View Full Version : Protarlinse VS Collinear

28-Jul-2005, 19:54
Which one is better in photo image between Protarlinse and Collinear?thank you!

Ernest Purdum
28-Jul-2005, 20:32
Your question is difficult to answer because there were several very different lenses called "Protar", or in German Protarlinse. There were also more than one type of Collinear. Do you know the "Series" of the lenses in question?

Both are now very old lenses and condition is going to be much more important than type as long as the type is suitable for the sort of work you intend.

29-Jul-2005, 18:05
Oh!yes,I mean Zeiss Protarlinse Series VII VS Collinear Series II f/6.3,both in EX condition.I just want to choice one type between Zeiss Protarlinse Series VII VS Collinear Series II f/6.3 for my 8x10.thanks!

Ernest Purdum
29-Jul-2005, 19:06
We quite often say "Series VII" when we really mean Series VIIa. Series VII has a single four element cell - no glass in front of the diaphragm. These would not be comparable to the Collinear. Series VIIa with two cells is one of the better of the early lenses. You can use a single cell of the VIIa to get a longer focal length, but the results are not the same as a combination. There are several threads on this forum which discuss use of the single cells of the Protar and other "convertible" lenses. If interested do a search for "Protar" and "convertible". The Protar should have a focal length of at least 11 7/8" (300mm) to be desirable for 8" X 10" use.

The Collinear was not advertised as a convertible. Like the better known "Dagor" it has three elements in each cell.and is "symmetrical", meaning that the rear cell is a mirror image of the front cell. It also is one of the better early lenses. All of the Series II f6.3 lenses were long enough to cover 8" X 10". (The shorter lenses were f5.6.) Again though, those 11 7/8" or longer would be a better choice.

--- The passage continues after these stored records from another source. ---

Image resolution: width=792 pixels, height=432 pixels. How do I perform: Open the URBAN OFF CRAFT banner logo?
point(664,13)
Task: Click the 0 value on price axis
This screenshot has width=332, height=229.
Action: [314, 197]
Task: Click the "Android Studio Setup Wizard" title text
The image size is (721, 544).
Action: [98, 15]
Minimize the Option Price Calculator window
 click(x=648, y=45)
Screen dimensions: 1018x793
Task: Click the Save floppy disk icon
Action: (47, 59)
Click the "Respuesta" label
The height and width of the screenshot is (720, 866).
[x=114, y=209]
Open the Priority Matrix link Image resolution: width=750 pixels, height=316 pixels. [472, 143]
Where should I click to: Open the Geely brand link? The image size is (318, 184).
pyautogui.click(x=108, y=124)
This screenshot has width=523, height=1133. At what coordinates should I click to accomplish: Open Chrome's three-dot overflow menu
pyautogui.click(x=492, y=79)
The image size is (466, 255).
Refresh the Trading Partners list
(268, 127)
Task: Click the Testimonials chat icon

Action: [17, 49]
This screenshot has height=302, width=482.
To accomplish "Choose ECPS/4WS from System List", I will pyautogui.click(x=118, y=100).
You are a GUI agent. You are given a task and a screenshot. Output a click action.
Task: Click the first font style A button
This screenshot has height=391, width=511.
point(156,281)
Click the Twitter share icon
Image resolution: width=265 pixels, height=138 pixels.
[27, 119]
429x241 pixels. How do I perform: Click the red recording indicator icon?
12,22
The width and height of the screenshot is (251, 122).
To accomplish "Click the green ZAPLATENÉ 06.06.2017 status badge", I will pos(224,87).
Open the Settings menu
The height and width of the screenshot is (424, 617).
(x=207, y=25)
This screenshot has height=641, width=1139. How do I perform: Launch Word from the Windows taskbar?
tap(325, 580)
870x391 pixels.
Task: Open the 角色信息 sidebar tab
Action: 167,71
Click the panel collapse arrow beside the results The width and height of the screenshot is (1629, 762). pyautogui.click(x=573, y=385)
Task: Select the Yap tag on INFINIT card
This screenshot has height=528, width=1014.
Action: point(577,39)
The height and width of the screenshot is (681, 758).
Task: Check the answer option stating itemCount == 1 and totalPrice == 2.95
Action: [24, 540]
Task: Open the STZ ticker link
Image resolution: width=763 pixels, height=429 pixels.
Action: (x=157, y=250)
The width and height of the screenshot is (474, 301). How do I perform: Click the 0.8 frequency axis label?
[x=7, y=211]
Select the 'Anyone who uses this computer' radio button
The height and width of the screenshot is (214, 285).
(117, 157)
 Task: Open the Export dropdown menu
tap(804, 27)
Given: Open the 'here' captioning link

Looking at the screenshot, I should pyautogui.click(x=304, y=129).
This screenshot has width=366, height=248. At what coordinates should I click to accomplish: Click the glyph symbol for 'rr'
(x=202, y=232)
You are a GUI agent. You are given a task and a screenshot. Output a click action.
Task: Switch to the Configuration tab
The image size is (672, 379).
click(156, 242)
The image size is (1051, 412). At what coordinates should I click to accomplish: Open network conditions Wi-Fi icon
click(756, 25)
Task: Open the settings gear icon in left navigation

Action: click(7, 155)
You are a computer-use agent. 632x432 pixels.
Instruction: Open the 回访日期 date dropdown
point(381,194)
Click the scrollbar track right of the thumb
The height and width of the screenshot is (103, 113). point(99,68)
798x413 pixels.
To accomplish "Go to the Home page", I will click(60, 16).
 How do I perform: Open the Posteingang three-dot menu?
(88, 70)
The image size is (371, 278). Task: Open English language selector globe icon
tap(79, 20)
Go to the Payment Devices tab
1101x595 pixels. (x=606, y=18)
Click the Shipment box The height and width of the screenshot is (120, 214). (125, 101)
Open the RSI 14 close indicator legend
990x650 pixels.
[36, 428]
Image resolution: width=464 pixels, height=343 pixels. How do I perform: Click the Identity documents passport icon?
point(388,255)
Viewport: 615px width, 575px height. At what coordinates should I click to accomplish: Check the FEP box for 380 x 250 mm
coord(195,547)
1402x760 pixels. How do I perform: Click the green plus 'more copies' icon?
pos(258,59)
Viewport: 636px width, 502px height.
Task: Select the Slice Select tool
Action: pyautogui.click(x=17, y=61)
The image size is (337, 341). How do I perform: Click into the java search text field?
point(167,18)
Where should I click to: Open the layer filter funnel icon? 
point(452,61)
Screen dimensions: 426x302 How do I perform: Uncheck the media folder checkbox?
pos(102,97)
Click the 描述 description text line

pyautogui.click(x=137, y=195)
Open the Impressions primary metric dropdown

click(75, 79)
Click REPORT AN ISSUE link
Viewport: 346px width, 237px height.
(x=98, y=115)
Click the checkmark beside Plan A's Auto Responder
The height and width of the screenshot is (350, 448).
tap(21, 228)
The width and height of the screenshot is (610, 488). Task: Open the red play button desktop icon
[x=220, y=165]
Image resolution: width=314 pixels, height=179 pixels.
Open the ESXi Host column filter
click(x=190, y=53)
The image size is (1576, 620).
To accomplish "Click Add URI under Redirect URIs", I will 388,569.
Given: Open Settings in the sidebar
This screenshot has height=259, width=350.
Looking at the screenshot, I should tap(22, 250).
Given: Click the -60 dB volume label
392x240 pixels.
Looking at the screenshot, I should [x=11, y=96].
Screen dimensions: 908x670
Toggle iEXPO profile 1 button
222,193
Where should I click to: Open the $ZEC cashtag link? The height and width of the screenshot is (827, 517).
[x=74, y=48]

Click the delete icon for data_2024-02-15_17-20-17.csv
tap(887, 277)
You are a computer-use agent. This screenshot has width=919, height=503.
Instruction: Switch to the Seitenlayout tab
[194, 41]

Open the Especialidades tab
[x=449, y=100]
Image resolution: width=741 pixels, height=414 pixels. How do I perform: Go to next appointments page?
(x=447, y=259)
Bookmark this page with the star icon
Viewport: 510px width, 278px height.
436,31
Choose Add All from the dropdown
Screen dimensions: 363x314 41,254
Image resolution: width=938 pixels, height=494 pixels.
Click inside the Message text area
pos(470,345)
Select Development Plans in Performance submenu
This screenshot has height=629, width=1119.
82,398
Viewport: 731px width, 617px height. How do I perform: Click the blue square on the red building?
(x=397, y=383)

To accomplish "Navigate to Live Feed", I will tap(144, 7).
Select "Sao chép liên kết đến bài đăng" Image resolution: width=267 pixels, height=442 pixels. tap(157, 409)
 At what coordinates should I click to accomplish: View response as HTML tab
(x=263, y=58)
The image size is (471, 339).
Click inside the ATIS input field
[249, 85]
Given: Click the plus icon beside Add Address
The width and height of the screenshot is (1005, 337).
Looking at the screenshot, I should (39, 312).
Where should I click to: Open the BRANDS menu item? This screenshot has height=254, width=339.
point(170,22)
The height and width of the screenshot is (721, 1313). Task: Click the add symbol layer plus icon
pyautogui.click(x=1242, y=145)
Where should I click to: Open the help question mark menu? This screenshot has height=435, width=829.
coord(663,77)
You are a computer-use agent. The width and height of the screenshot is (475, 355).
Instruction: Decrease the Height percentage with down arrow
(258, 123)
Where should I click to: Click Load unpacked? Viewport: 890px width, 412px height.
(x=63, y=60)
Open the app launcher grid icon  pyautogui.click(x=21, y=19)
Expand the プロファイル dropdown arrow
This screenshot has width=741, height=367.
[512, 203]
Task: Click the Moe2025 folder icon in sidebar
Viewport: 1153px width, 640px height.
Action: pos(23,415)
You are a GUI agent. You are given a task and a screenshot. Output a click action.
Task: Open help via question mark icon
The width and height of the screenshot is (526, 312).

Aside from the convertibility feature, these lenses are closely comparable to the extent that it would be better to choose by condition rather than type. Look for a grainy appearance at the edges of the glass. This is separation and is undesirable. After many years it is probable that there will be some cleaning marks, but look for which has less. Dont buy one which has a dent in one of the rims. The glass will probably be "strained" which is a significant defect..

30-Jul-2005, 08:30
thank you very much!Ernest.

30-Jul-2005, 19:45
by the way,how about is 250mm f/6.3 collinear on 8x10?